Review: Kyary Pamyu Pamyu
REVIEW BY JOHN BERGER / email@example.com
Kawaii — Japanese for “cute” — hit Waikiki at full force Sunday when J-Pop princess Kyary Pamyu Pamyu closed her KPP Nanda Collection World Tour with a late-afternoon concert at the Waikiki Shell.
For Kyary and her four supporting dancers, it was the final stop on a world-wide odyssey that included shows in Thailand, Singapore, Taiwan, Hong Kong, Australia, France, England and the continental United States.
For fans here, including a large contingent of Japanese visitors, it was an opportunity to experience in concert the frenetically kawaii world seen in her music videos. Kyary and her dancers lived up to expectations.

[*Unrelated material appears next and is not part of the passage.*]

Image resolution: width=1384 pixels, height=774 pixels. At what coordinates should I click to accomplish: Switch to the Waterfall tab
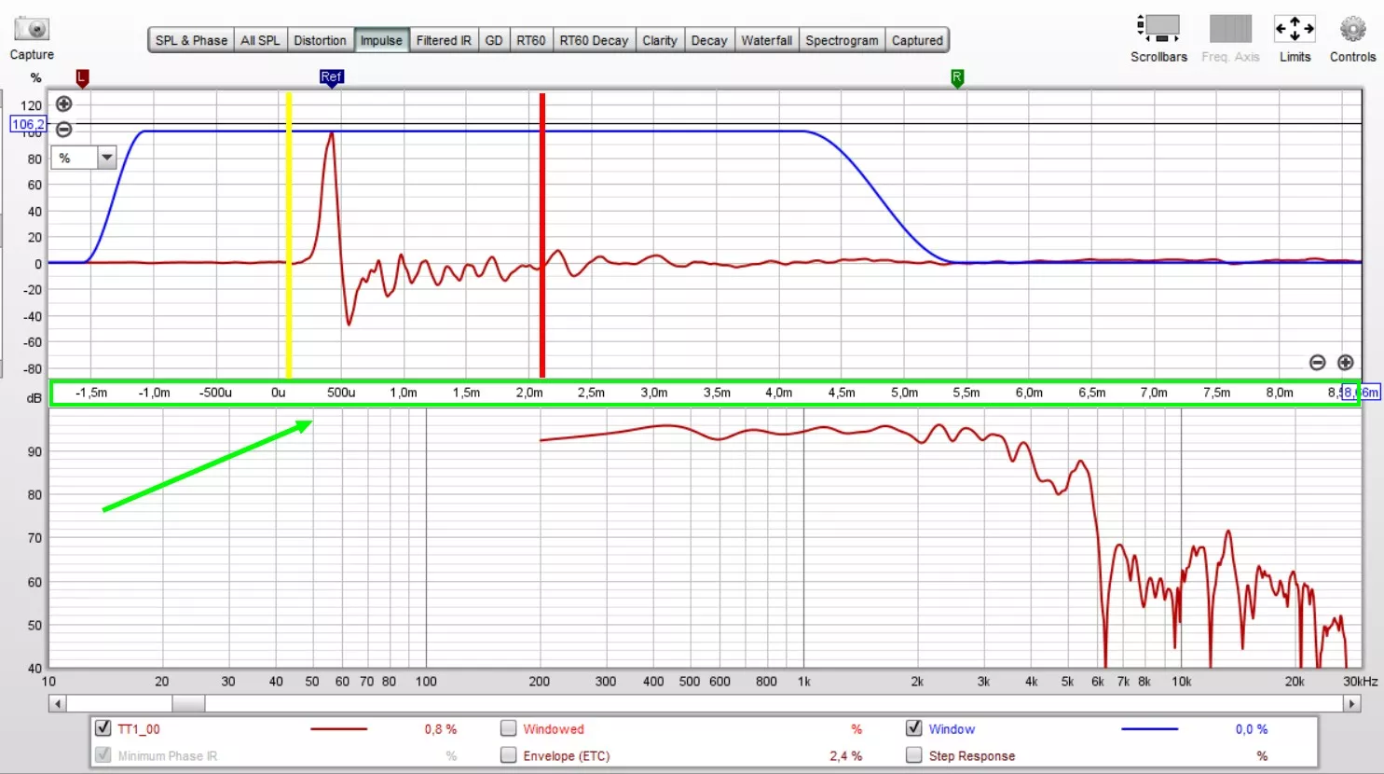coord(766,40)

Kyary in person is as bright and poppy and fun as in her videos, whether she’s singing completely in Japanese, singing English phrases, or singing something that sounds like Japanese but doesn’t quite make sense. Her 60-minute set included all of the songs fans could reasonably expect — “PonPonPon,” of course, and “Invader Invader,” “Fashion Monster,” “Mottai Night Land,” “Family Party” and “Kira Kira Killer,” as well.

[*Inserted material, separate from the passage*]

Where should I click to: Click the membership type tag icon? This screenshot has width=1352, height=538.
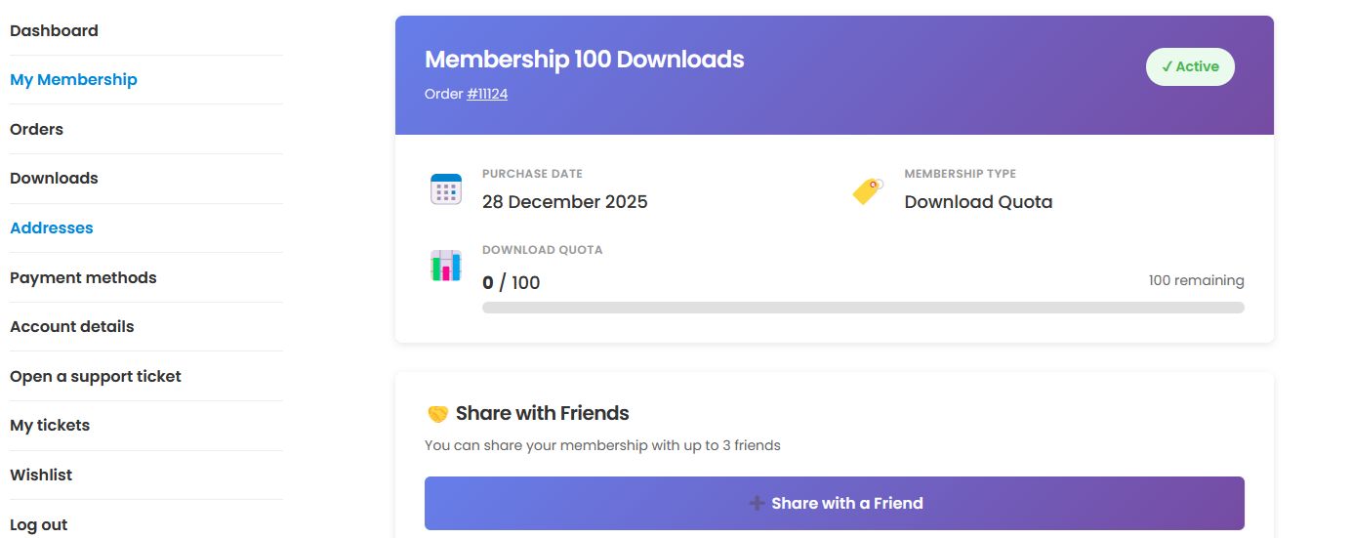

The general energy level during her performance was either full-throttle or full-throttle-plus-afterburners. Kyary’s consistent energy as a dancer was as impressive as her unforgettable voice. Her supporting dancers are four of the hardest workers in the business.
The show was one of the loudest in recent memory at the Shell. The bottom end bass and drum tracks were thunderous, the melodic mash-up of bubblegum pop, techno and EDM equally full and loud. Kyary’s vocals were clear throughout the show.

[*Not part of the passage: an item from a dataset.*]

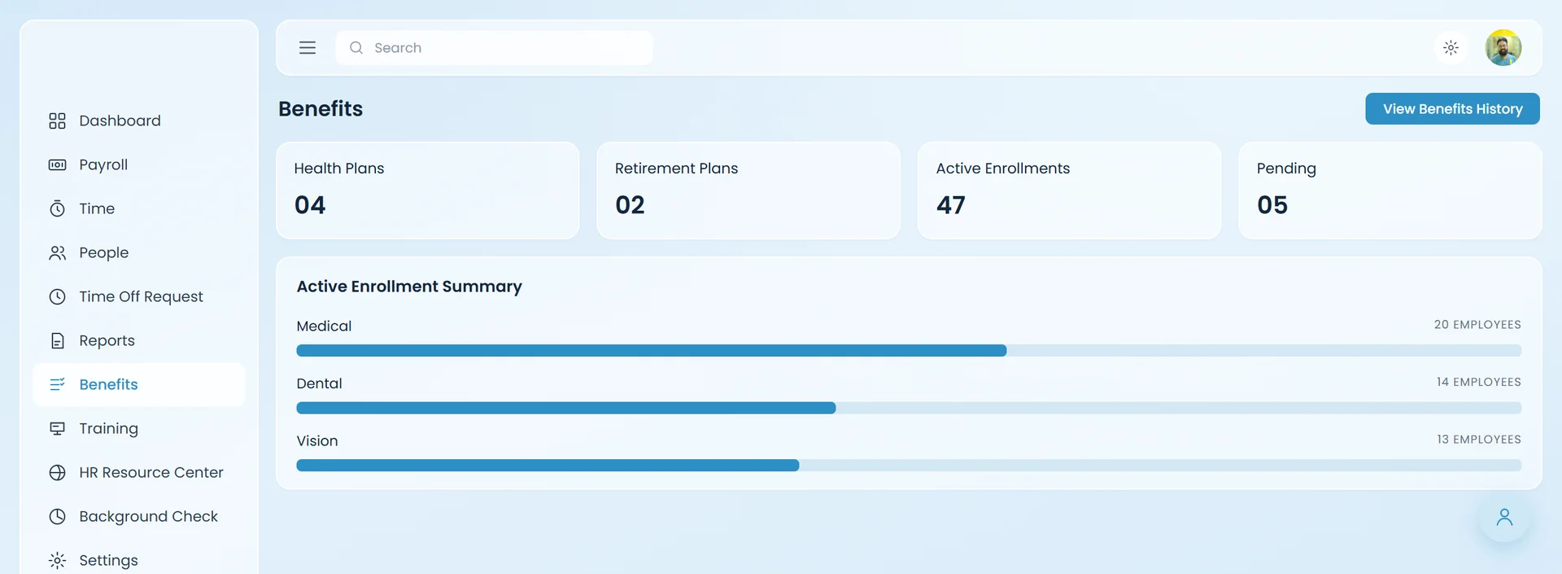Click the Dashboard grid icon
1562x574 pixels.
(x=57, y=121)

Kyary’s a capella intro to “Ninja Ri Ban Ban” was memorable for its delicacy. The a capella interlude came while she was making sure the audience knew the moves that go with the song. (If they didn’t, they were quick learners.) The pool and terrace seating areas were a sea of hands moving in sync as she sang.
The fans responded on cue whenever a song required them to wave or clap in a certain way, stand up or jump. Most of them also did the special eyelash move that goes with “Tsukema Tsukeru.”
The world of kawaii was also represented with guest appearances by a giant cartoon/mascot-style blue bear and a slightly smaller yellow bear.
Between songs, Kyary talked with fans. She said she was very happy to finally be in Hawaii and was celebrating being here by wearing “only for Hawaii” clothes that included hibiscus blossoms on her belt. She loves the weather, had a great time on the North Shore on Saturday, and was looking forward to spending an extra day in Hawaii before returning to Japan and starting work on her next album. She also shared some of her experiences as a more-or-less anonymous visitor in Waikiki.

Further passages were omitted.